» What the exercise asks
Could you please return each line of the data that has the word "logo"?

Data records
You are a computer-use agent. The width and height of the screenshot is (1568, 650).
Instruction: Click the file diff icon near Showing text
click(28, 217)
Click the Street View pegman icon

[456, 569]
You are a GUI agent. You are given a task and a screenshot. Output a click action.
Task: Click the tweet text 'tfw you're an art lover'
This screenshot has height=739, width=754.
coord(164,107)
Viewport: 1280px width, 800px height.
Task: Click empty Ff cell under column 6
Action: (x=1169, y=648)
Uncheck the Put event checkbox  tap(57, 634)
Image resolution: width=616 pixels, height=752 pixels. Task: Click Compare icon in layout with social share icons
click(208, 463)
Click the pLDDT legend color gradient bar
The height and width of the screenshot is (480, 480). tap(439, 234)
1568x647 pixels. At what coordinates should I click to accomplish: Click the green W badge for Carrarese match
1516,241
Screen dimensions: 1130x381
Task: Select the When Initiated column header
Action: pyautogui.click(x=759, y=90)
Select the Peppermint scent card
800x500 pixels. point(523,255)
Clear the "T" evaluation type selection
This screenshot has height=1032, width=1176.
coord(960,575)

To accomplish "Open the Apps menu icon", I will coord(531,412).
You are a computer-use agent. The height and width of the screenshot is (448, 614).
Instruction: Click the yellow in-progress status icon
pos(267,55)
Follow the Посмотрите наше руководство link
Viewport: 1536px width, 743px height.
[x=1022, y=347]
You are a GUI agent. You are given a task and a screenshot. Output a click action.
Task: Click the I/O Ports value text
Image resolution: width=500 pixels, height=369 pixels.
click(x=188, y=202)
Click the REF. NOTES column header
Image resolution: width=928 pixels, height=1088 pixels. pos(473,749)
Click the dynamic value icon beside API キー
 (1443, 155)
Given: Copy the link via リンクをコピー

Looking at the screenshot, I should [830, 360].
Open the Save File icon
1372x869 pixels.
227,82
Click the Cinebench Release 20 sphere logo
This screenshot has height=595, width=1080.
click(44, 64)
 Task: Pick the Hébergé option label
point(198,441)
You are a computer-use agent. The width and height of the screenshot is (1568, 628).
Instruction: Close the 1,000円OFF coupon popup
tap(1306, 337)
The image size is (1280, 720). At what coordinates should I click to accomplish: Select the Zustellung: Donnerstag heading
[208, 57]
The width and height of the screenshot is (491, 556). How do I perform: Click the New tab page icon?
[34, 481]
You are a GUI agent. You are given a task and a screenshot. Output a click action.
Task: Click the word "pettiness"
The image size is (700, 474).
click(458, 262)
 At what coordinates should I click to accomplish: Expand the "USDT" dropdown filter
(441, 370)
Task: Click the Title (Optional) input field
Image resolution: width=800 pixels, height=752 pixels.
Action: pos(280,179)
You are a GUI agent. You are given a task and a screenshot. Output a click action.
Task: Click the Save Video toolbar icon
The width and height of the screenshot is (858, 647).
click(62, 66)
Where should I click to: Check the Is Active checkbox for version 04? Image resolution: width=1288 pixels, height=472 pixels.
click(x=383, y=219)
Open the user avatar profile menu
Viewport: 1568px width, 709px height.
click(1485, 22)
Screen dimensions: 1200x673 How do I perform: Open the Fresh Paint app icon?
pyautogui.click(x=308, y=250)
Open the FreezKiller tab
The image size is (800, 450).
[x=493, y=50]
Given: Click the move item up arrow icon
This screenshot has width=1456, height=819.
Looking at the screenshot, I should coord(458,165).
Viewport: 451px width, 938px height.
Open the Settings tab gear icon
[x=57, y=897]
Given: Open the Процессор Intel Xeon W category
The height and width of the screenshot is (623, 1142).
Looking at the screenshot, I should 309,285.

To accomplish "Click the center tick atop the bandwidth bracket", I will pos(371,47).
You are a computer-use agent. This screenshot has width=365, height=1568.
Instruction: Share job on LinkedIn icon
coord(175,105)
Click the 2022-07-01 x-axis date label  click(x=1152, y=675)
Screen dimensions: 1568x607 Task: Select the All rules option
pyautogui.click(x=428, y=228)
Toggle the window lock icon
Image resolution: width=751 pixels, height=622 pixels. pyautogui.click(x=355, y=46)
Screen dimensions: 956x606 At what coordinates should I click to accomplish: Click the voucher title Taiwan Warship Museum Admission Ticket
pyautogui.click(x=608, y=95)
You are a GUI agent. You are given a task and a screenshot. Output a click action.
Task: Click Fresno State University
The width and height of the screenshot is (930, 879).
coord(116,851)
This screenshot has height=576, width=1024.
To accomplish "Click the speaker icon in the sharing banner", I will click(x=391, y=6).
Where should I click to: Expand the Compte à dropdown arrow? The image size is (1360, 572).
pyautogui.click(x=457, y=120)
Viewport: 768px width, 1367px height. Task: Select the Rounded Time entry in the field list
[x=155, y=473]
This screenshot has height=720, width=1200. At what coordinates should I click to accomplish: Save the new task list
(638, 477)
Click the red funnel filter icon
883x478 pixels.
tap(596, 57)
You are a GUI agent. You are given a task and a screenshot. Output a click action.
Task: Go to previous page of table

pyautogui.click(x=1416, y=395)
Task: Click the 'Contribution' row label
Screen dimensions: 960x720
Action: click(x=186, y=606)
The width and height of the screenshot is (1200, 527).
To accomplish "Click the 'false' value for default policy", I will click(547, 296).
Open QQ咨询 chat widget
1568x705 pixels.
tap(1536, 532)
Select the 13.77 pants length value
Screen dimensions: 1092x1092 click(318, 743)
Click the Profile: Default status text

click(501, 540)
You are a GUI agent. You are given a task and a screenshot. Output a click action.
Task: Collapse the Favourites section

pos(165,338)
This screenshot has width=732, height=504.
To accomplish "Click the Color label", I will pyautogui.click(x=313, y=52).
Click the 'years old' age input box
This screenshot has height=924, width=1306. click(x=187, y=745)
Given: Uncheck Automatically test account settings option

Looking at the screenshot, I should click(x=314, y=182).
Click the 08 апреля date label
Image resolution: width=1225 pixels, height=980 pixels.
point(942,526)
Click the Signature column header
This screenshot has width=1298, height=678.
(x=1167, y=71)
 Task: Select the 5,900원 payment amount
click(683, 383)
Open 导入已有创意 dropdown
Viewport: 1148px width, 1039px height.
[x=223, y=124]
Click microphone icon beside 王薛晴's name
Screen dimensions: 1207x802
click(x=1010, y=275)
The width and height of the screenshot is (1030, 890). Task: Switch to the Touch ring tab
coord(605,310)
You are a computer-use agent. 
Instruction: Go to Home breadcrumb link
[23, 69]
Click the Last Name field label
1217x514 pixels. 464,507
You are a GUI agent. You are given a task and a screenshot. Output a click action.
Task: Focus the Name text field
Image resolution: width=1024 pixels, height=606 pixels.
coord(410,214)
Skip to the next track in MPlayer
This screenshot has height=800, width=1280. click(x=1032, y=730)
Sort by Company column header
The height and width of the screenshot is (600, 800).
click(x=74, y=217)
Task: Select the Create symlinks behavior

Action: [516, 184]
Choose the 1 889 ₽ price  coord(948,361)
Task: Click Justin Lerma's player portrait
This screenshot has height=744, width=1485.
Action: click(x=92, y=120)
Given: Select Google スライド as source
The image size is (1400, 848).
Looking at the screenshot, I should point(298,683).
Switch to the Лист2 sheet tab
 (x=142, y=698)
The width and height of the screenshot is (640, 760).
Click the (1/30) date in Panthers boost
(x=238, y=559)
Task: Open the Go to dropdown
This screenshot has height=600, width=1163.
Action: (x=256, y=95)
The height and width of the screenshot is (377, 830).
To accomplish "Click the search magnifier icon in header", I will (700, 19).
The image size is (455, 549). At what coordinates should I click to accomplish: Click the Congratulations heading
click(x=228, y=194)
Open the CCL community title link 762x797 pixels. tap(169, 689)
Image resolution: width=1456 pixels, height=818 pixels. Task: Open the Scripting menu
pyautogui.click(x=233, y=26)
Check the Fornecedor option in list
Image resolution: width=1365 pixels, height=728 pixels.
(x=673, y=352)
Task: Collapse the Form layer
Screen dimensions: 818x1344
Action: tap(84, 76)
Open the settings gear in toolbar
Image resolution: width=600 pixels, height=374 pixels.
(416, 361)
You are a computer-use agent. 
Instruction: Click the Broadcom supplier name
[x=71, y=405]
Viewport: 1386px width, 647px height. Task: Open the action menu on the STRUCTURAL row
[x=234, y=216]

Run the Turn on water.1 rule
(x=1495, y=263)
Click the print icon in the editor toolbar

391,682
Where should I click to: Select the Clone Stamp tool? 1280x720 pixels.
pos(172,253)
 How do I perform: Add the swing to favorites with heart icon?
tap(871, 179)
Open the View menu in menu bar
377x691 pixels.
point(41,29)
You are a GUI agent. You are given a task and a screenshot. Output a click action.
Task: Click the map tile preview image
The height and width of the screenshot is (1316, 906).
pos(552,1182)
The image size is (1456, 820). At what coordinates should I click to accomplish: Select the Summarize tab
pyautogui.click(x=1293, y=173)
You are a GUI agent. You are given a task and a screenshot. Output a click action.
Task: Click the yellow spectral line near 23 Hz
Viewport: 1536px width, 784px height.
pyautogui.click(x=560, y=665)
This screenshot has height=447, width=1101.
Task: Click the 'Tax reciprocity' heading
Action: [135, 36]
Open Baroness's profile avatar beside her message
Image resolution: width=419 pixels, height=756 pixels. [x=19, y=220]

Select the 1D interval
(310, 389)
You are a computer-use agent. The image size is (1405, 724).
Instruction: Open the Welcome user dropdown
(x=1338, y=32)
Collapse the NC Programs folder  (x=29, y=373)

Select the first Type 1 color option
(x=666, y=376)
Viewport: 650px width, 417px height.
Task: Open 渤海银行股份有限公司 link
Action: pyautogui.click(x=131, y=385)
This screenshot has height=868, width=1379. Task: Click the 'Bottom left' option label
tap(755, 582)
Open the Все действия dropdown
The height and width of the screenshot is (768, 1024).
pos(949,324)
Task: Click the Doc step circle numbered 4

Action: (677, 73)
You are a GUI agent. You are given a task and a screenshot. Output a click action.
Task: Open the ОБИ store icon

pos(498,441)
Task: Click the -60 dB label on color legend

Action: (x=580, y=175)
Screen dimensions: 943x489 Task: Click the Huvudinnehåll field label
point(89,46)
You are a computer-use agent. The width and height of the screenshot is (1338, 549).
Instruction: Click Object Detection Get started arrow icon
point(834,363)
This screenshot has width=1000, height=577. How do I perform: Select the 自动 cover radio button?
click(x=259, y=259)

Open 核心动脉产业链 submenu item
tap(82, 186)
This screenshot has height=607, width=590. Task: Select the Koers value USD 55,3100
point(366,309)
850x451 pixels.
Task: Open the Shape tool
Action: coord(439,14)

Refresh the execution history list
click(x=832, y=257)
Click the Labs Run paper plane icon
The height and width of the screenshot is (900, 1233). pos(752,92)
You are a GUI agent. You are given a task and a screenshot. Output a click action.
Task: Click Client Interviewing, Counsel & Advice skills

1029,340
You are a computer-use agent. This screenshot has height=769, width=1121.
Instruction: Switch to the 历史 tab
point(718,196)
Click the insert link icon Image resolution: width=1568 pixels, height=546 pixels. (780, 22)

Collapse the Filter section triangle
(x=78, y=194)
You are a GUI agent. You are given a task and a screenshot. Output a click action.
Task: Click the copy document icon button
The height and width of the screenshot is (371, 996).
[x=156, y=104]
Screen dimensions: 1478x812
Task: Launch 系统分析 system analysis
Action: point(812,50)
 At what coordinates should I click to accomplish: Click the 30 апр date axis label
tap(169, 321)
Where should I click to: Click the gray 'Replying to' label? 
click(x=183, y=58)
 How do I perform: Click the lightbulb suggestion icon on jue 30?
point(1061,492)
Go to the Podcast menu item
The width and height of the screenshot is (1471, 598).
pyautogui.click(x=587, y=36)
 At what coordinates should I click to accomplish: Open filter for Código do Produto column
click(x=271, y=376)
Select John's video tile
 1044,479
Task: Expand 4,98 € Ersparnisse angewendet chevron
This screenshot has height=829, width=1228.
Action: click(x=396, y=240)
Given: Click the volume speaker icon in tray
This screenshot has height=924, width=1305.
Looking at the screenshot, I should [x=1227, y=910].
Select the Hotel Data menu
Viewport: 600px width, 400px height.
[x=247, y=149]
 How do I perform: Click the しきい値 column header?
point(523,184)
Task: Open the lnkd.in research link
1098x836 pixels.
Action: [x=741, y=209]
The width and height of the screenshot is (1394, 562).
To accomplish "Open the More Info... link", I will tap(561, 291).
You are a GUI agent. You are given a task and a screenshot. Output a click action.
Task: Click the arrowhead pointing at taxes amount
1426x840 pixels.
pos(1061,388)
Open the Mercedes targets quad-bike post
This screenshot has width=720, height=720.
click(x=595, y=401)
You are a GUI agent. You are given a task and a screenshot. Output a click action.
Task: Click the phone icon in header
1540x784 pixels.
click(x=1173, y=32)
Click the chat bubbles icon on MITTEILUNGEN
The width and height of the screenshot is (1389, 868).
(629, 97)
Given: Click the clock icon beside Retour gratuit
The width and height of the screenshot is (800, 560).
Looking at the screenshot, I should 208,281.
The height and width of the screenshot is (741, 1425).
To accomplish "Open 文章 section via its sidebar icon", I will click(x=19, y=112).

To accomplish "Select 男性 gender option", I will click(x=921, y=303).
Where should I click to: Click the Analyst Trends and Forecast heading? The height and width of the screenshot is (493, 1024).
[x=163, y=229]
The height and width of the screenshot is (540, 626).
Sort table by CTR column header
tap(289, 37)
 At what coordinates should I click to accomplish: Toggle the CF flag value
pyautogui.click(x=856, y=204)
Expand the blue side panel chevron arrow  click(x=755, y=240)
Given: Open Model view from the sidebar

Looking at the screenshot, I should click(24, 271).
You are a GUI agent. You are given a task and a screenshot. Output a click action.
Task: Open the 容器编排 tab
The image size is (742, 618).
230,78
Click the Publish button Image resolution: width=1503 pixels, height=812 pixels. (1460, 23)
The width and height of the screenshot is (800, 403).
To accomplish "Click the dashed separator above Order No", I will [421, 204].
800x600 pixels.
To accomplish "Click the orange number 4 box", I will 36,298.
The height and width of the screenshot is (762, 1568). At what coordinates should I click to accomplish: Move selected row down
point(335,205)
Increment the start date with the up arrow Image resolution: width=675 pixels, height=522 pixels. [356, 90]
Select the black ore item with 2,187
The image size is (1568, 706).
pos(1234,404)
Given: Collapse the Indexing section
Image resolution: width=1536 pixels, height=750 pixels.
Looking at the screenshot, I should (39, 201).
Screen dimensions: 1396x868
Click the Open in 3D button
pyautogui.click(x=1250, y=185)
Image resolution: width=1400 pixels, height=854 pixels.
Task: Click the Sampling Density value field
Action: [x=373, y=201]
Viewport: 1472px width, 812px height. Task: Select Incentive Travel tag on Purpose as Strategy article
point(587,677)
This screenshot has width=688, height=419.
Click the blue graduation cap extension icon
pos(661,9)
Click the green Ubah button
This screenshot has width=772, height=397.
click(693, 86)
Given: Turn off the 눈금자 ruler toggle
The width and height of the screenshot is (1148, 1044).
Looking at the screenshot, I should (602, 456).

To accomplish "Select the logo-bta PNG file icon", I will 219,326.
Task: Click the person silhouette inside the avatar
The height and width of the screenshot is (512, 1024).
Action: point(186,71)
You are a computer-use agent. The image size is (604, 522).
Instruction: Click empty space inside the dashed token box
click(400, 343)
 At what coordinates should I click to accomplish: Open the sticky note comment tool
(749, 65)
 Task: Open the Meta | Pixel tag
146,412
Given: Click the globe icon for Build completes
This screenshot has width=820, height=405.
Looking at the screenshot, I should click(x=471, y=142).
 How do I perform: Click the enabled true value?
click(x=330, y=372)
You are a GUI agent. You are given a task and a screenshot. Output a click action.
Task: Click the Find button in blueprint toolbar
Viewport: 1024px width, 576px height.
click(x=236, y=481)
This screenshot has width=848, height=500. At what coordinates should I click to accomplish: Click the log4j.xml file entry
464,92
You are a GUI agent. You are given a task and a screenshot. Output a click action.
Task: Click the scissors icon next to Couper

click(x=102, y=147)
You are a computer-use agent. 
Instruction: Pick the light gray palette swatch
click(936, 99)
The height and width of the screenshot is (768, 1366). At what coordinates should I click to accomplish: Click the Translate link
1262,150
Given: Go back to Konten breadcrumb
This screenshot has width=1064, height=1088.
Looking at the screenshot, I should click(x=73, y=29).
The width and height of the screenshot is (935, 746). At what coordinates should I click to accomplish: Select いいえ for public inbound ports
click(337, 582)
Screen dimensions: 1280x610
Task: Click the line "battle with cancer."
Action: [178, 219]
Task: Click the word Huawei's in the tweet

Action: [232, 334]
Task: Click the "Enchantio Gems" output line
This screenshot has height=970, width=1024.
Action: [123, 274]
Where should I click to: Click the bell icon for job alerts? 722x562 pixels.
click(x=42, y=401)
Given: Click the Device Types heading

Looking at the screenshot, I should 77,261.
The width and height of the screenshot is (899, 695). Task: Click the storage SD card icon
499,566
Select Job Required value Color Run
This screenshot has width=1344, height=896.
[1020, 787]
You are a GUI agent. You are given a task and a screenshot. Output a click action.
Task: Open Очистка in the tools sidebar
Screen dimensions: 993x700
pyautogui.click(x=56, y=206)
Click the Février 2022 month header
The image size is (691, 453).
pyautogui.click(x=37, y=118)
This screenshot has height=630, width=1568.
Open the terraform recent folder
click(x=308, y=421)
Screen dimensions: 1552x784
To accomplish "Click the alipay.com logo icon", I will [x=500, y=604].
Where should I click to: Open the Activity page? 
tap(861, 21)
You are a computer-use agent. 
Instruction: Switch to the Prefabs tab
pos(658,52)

» Your response
Click the Cinebench Release 20 sphere logo
To accomplish "Select the logo-bta PNG file icon", I will 219,326.
To accomplish "Click the alipay.com logo icon", I will [x=500, y=604].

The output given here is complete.